Football has placed Nigeria on the front banner all over the world and the country is highly rated in the sport. It is the focus of many talent hunters. The nation first qualified for the World Cup in 1994. Two years later, the Nigerian Team won the Gold Medal in the Atlanta Olympics. Many of the players in the squad were recruited to play in professional teams in Europe. The nation also qualified for the Finals in 1998, 2002, 2010. In 2014 (in Rio de Janeiro, Brazil) Nigeria reached the second round after placing second behind Argentina in the Group matches but lost to France in the frist round of the knock-out draw.

With the experience garnered by Nigerian players who compete among the best in the world in professional teams, Nigeria should aim high in Russia and improve on the second round achievement of 2014. For this expected greater showing, the Nigerian Football Federation must put its house in order. Although it is still under government influence, despite protests and sanctions from the world body, experience has revealed the need for private sector funding by individuals and business entities with a passion for the sport. It cannot be overstated that individuals and corporate bodies able and willing to support football need the enabling environment in order to benefit from the mileage from sponsorship.

In addition to its social and commercial importance, sport is a tool of global diplomacy and national unity. Whenever Nigeria is competing against another country in football, the entire citizenry is united in support of the national team. Somehow, a contest on a football pitch assumes the dimension of warfare. This was the wisdom behind the originators of the Ancient Delphic Games, a competition between nations in Arts and Music; for each nation to parade its culture as an exhibition of their edification.

Sports as a potent tool for local and international politics, contributed greatly to the collapse of apartheid in South Africa. In its years of isolation, the sport, loving people of that great country yearned to be part of the global sports competition.

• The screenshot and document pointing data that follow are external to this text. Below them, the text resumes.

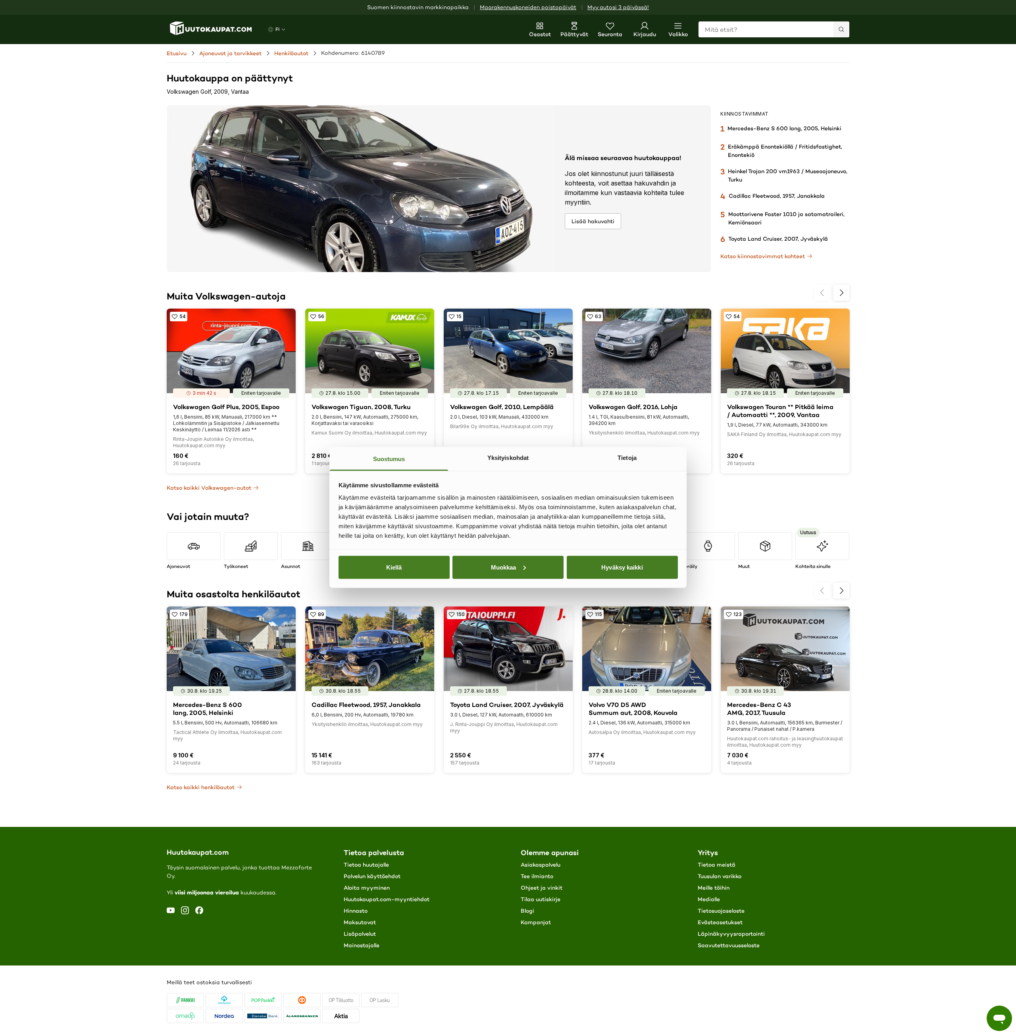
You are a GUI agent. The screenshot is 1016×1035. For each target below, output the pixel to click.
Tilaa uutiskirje (540, 899)
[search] (841, 29)
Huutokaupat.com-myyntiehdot (386, 899)
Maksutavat (360, 922)
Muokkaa (503, 567)
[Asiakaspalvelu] (999, 1018)
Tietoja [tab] (627, 457)
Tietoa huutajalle (366, 864)
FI (277, 29)
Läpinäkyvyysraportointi (731, 933)
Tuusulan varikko (719, 876)
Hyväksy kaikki (622, 567)
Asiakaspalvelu (540, 864)
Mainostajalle (361, 945)
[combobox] (773, 29)
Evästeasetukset (720, 922)
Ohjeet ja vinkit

When the legendary Alhaji Raheem Adejumo was President of the Nigeria Olympics Committee, he spoke of the efforts of his South African counterpart Sam Ramsamy, to make him comply with the requirements of the International Olympic Committee. This was a major step towards the country’s re-admission into world sports and a precursor to all-party governance in 1994, after which its great teams in Rugby and Cricket began making their exploits.

As Nigeria focuses on serious preparations for the nation’s success in Russia 2018, the unifying power of this sporting achievement must not be lost on Nigeria as a nation. At a time when there is a clamour in the land over various issues, coming together by all Nigerians at moments of sporting competitions is evidence of their common humanity and intrinsic goodness. The government, must, therefore, ensure that the right people are given the specific tasks for the achievement of the nation’s goal of putting up a winning show at the 2018 World Cup Finals.